The imam, he’s the one that’s supposed to have all the answers. I thank God for some of the life experiences that I did have because it’s given me the ability to have a little bit of wisdom, not a lot, but a little bit of wisdom in dealing with certain situations.
“I need God in my life. I used to go to church, and I said to myself, ‘If Christianity was going to be what would change my life, it would have already done it. So, I need to do something a little different.’ I accepted Islam in the early ’90s, and I was 14 years old, and I’ve been Muslim ever since.”

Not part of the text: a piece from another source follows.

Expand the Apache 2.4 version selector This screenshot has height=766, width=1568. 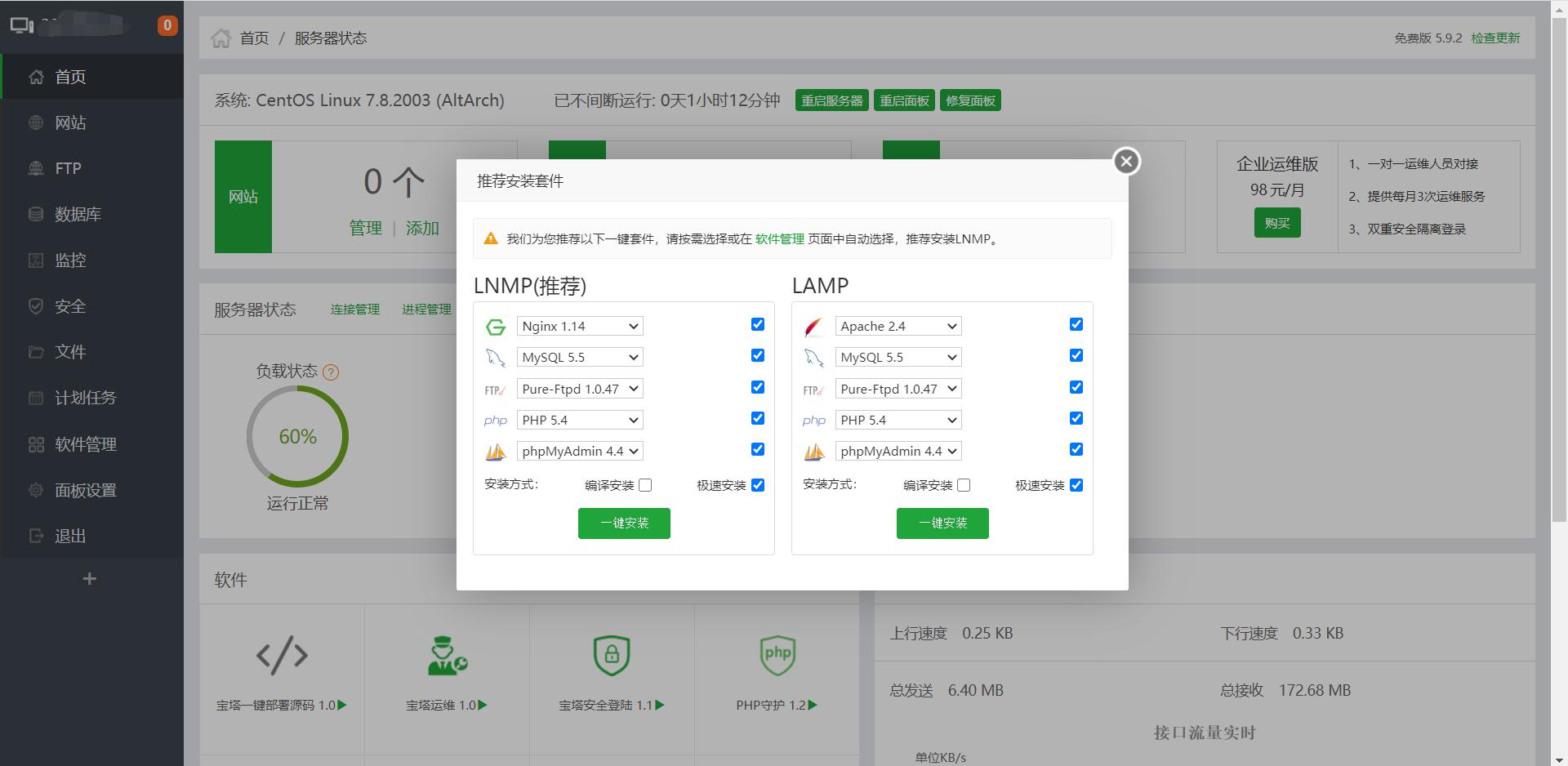point(898,325)
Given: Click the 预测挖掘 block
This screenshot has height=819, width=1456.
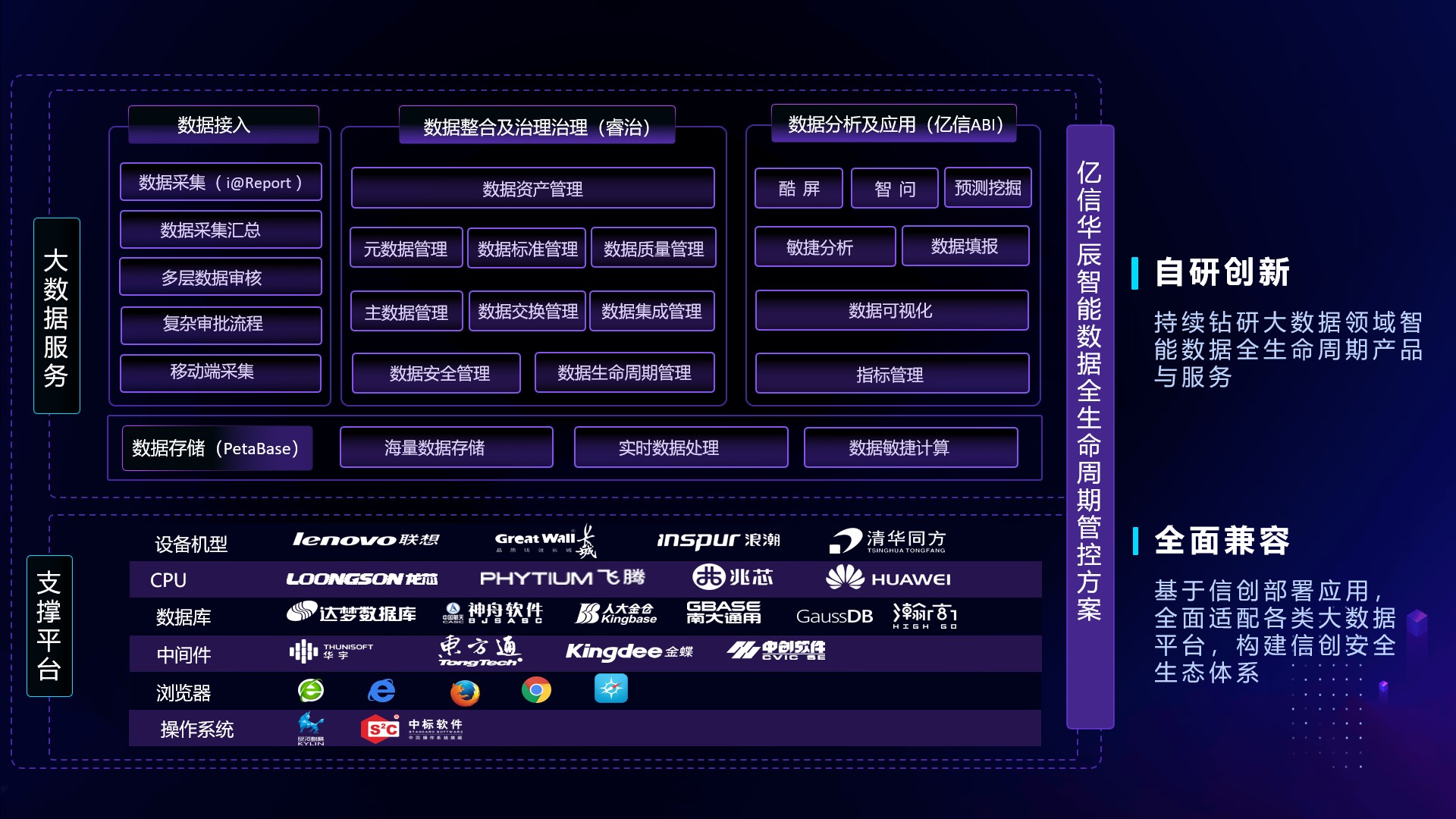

Imam Ronald Smith Jr. grew up in Atlantic City, N.J., in what he describes as the typical inner-city lifestyle. Violence, murder and jail marked his childhood, spurring him to seek salvation in his faith and eventually leading him to attend school in Saudi Arabia. With his New Jersey accent, hooded sweatshirt, red baseball hat and full beard, it is easy to see that Smith has merged his American roots with his Islamic faith.
“When I went to school, it was for personal, spiritual growth because the more you learn, the more you know. Because if you don’t know, it’s not possible for you to have faith in something you don’t know about. … If I don’t talk and teach people what Islam really represents, somebody else will. And that other person may or may not be qualified to talk.”
The importance of being an imam weighs on Smith’s shoulders. Coaxing suicidal people to step away from the edge, counseling spouses in crumbling marriages and urging addicts to get help for substance abuse sometimes take its toll on a man who is only human.
“So, it’s me just trying to live up to the responsibility sometimes. Maybe it should have been something else, but God chose me for it, so I just have to live up to it, because, you know, we don’t choose our own destinies. God chooses them for us.”
Smith believes that everyone has different needs, psychological and emotional. He plans to implement programs to make the Islamic community feel at home and involved in the mosque. By breaking down the community into four age groups, divided by gender, he can isolate problems that each group faces, including teenagers, and draw on his own life experiences to provide perspective.
“I mean, it’s my own experiences in life that allow me to connect with them. I always tell them that ‘There’s nothing you can think of that I haven’t tried.’ The first day I met them, that’s what I said to them. ‘So, let’s get this out in the air, you don’t have to be shy with me, because I already know what y’all do. When you all are not around your parents, and you’re with your homeboys in school, cutting class and hiding out in the bathroom, I already know. I know that because before you were born, I was doing the same thing. That’s just what American kids do.’ So, let’s break the ice, let’s get past that. So, I like to make them feel comfortable that I’m not going to judge them. I’m not going to judge them.”